# Task requirements
Copy the entries word for word. Keep the pictures out.

# Supplied data
· · · ·

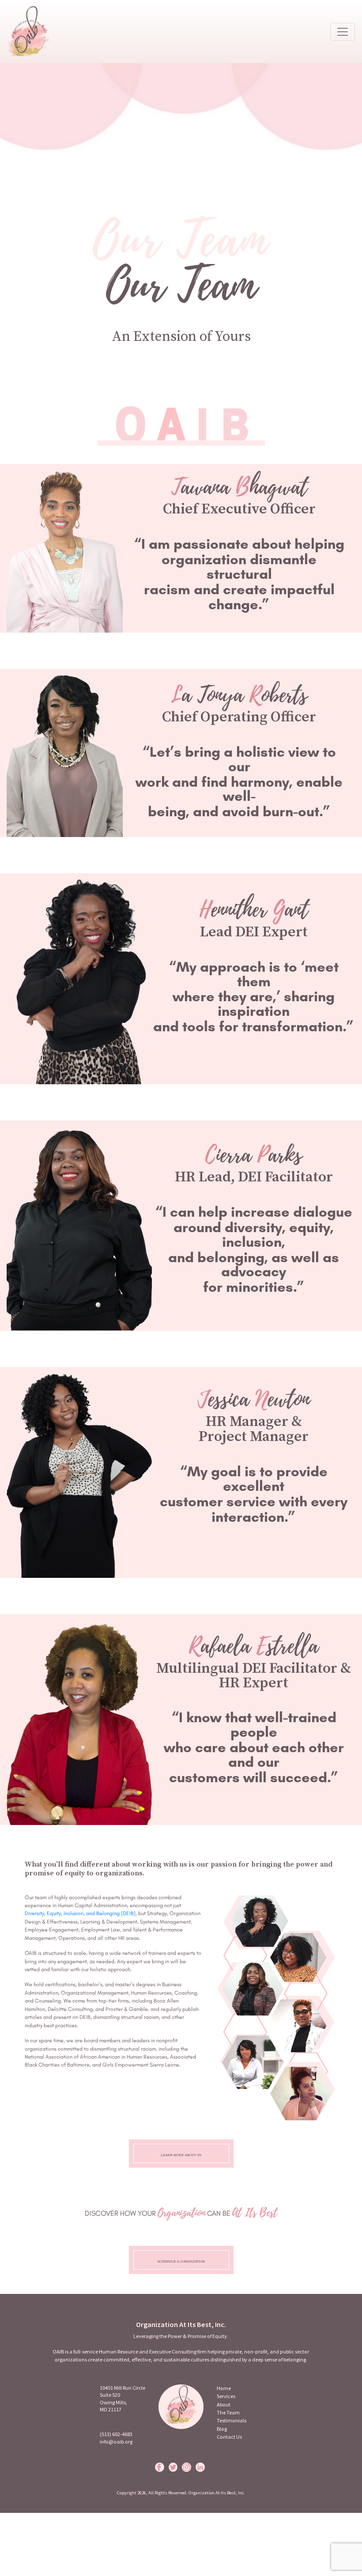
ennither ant (254, 910)
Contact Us (229, 2436)
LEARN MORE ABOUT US (181, 2155)
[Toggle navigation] (342, 32)
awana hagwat (239, 487)
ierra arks (253, 1155)
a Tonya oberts (239, 695)
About (223, 2404)
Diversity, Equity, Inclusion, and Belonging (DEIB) (80, 1913)
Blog (222, 2428)
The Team (228, 2412)
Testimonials (231, 2420)
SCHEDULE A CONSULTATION (181, 2261)
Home (224, 2388)
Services (226, 2396)
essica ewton (254, 1399)
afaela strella (253, 1646)
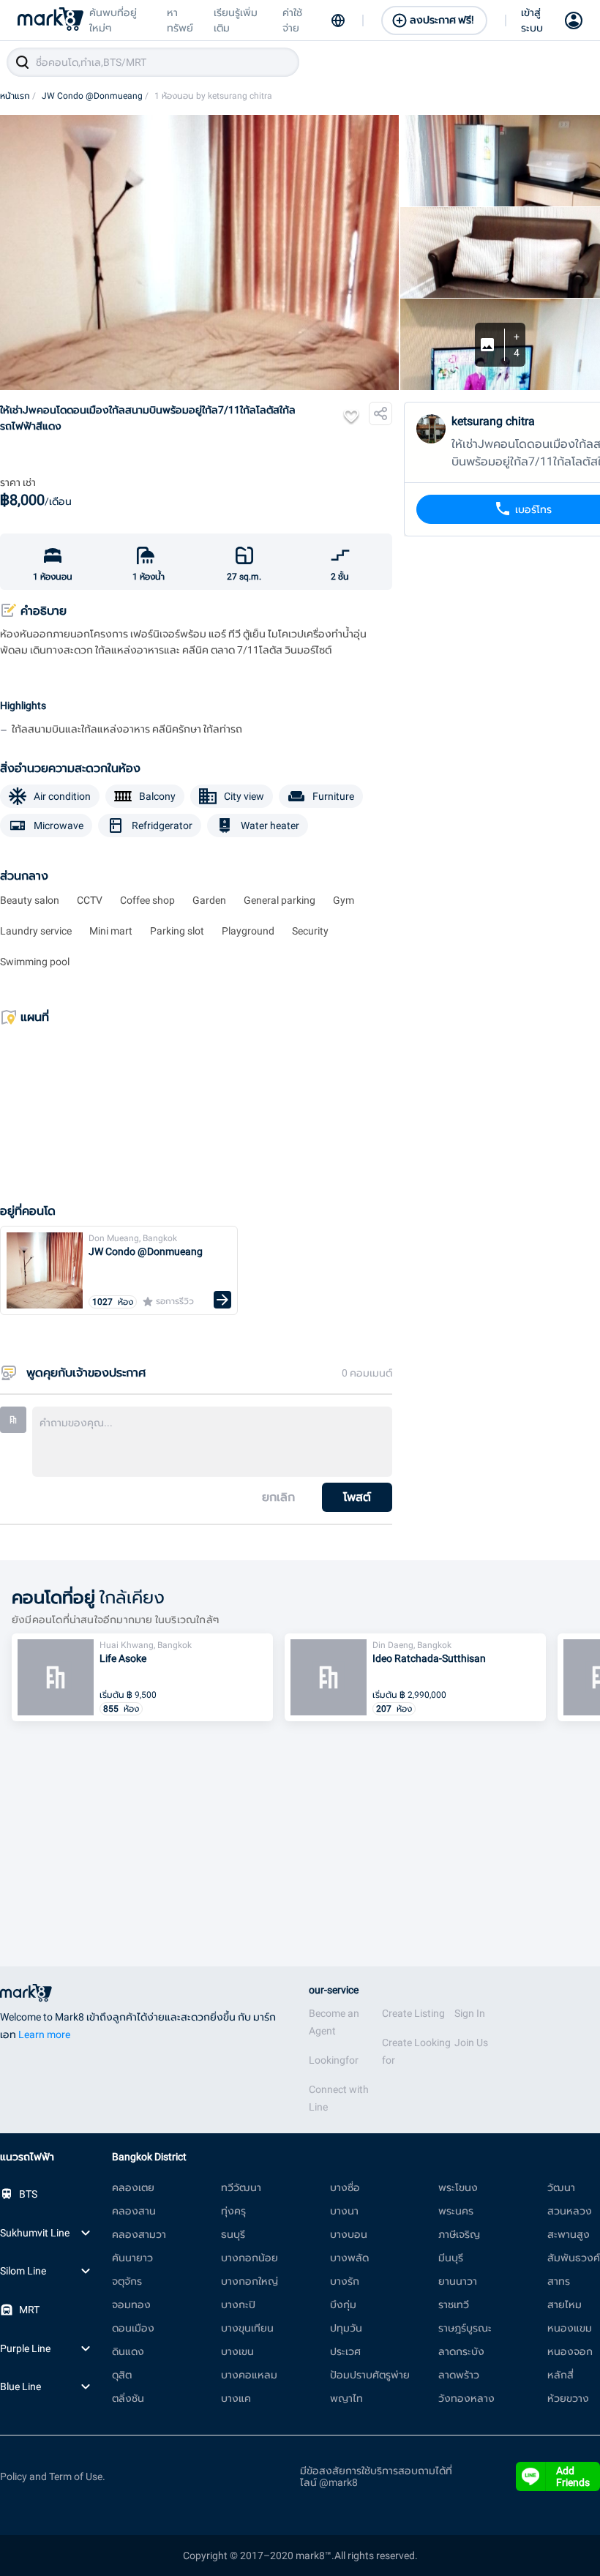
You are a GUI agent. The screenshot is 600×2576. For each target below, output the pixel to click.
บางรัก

· · · ·

# Written answer
ennither ant (254, 910)
Contact Us (229, 2436)
LEARN MORE ABOUT US (181, 2155)
[Toggle navigation] (342, 32)
awana hagwat (239, 487)
ierra arks (253, 1155)
a Tonya oberts (239, 695)
About (223, 2404)
Diversity, Equity, Inclusion, and Belonging (DEIB) (80, 1913)
Blog (222, 2428)
The Team (228, 2412)
Testimonials (231, 2420)
SCHEDULE A CONSULTATION (181, 2261)
Home (224, 2388)
Services (226, 2396)
essica ewton (254, 1399)
afaela strella (253, 1646)
You are a GUI agent. The screenshot is 600×2576. For each target below, output the pixel to click.
บางรัก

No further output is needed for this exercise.